## Exercise requirements
Look through the entries for the string "profile", and copy each line that holds it.

## Provided data
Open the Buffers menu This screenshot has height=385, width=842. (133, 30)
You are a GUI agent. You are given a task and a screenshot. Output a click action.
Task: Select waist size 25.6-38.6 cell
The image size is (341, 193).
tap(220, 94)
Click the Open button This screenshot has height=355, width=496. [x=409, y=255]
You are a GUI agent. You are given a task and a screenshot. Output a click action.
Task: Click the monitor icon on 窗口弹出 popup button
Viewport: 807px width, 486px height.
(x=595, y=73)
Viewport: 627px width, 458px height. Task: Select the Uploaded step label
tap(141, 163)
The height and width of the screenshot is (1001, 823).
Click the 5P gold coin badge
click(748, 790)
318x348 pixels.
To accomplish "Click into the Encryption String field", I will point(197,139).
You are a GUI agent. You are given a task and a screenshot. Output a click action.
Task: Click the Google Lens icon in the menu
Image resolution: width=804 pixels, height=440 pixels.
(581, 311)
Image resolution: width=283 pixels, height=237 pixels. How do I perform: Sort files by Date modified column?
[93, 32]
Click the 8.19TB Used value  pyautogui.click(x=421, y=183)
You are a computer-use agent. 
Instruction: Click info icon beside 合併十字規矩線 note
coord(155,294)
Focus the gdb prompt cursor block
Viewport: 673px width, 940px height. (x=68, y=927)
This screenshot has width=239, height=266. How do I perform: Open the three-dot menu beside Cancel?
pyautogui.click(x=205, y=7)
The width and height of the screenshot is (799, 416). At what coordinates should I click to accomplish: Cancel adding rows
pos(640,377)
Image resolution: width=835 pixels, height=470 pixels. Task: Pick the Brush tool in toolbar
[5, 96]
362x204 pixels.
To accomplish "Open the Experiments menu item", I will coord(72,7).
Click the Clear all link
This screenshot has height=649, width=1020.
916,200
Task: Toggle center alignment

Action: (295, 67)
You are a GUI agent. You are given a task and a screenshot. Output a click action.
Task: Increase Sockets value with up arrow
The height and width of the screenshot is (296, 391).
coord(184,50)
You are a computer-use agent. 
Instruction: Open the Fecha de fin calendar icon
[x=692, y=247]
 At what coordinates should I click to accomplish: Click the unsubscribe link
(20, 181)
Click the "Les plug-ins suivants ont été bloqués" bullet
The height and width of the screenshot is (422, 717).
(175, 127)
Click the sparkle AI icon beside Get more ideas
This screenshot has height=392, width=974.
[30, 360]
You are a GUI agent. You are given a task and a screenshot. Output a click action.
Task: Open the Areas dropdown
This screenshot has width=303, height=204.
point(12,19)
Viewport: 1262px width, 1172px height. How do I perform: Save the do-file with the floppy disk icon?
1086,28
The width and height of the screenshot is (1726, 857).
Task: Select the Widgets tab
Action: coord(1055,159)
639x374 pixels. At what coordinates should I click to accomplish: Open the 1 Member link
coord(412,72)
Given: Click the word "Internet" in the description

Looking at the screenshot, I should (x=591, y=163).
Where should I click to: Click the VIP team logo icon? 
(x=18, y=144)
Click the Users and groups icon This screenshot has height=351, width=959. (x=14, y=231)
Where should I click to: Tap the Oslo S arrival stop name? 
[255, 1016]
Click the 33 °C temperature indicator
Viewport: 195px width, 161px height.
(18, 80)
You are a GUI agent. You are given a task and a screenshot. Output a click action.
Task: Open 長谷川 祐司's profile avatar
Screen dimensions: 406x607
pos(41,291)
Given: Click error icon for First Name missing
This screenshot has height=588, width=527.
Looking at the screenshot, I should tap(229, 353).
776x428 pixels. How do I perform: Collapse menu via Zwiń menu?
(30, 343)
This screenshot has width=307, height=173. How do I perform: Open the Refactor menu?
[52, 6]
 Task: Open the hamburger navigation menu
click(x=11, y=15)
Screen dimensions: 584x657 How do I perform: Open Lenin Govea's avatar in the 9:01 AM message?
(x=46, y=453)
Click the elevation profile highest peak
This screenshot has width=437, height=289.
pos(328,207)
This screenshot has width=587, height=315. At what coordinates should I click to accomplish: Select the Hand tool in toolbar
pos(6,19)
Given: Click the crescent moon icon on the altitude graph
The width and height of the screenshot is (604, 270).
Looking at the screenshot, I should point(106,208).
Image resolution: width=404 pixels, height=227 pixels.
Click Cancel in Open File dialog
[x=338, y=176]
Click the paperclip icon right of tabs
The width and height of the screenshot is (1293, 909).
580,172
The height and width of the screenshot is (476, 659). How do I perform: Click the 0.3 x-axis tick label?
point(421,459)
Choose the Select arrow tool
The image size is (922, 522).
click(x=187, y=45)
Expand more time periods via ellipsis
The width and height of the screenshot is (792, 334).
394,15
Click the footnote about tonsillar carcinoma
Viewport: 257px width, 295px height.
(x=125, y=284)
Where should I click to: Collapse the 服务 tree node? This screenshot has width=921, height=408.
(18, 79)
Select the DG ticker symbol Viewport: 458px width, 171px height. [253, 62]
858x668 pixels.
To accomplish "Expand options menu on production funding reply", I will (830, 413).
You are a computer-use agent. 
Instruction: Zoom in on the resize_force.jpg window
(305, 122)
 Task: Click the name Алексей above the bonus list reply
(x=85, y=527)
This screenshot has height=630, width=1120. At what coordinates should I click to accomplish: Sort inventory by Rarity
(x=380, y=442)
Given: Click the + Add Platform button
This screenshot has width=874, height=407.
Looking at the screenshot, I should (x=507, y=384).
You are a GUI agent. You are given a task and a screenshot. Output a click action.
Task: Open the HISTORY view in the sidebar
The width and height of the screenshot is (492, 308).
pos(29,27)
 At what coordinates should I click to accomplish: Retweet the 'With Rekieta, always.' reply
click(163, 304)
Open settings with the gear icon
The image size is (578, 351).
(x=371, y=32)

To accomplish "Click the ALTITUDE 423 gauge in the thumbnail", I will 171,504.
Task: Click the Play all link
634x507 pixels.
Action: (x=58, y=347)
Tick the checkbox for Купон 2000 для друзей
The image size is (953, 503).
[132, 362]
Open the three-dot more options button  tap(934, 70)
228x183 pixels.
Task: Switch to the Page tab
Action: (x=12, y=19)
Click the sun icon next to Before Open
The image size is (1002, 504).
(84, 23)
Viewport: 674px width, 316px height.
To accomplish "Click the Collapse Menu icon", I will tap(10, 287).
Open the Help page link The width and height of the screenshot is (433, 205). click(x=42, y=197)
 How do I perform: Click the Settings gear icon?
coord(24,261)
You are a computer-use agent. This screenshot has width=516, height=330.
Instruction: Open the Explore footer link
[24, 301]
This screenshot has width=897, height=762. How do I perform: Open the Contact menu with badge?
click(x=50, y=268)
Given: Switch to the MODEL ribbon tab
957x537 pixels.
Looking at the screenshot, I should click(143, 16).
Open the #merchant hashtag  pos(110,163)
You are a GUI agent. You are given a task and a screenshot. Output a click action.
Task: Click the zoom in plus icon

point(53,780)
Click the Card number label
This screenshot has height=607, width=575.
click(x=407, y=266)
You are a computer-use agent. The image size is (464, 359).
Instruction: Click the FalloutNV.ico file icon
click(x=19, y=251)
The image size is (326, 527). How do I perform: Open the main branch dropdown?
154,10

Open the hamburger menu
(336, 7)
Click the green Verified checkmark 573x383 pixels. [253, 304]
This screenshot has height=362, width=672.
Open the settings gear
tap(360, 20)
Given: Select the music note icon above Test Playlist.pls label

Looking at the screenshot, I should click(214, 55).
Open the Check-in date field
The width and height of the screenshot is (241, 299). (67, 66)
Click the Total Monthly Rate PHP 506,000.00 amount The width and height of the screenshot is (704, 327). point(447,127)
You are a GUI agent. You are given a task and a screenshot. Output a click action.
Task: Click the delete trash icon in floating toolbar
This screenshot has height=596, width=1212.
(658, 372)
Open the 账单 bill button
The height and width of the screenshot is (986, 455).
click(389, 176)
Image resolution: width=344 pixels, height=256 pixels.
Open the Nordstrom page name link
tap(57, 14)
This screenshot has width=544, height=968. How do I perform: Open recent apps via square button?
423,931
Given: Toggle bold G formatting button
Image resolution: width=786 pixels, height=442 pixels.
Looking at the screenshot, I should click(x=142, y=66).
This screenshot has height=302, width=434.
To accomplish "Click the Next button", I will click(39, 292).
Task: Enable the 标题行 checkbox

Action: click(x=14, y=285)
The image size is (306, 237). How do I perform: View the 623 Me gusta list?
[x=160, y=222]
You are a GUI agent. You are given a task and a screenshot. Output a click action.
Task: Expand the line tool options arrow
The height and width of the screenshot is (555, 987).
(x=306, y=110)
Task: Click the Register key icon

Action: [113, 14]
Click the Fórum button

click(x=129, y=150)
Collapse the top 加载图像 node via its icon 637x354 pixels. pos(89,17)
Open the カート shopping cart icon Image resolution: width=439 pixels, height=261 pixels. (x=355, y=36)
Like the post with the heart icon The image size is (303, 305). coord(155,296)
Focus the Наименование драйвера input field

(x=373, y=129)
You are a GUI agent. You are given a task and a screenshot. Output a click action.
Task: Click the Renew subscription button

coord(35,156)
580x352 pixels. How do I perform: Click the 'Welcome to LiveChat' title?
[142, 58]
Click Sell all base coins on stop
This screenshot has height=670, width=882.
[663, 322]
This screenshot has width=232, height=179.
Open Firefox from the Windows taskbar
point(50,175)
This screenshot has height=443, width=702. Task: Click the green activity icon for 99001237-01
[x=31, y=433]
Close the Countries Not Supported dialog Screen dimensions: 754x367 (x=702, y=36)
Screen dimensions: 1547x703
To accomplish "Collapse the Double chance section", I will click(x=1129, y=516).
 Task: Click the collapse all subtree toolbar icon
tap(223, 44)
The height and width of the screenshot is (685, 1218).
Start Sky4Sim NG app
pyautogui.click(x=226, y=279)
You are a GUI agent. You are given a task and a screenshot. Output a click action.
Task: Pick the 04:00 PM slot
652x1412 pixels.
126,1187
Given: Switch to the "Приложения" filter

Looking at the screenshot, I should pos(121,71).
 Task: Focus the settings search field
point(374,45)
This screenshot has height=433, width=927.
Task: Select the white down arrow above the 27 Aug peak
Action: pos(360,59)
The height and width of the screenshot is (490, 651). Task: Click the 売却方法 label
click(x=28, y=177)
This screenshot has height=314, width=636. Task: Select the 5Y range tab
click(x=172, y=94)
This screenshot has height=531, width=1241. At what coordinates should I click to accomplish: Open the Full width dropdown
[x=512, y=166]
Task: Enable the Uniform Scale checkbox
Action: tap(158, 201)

## Reply
Task: Open 長谷川 祐司's profile avatar
Click the elevation profile highest peak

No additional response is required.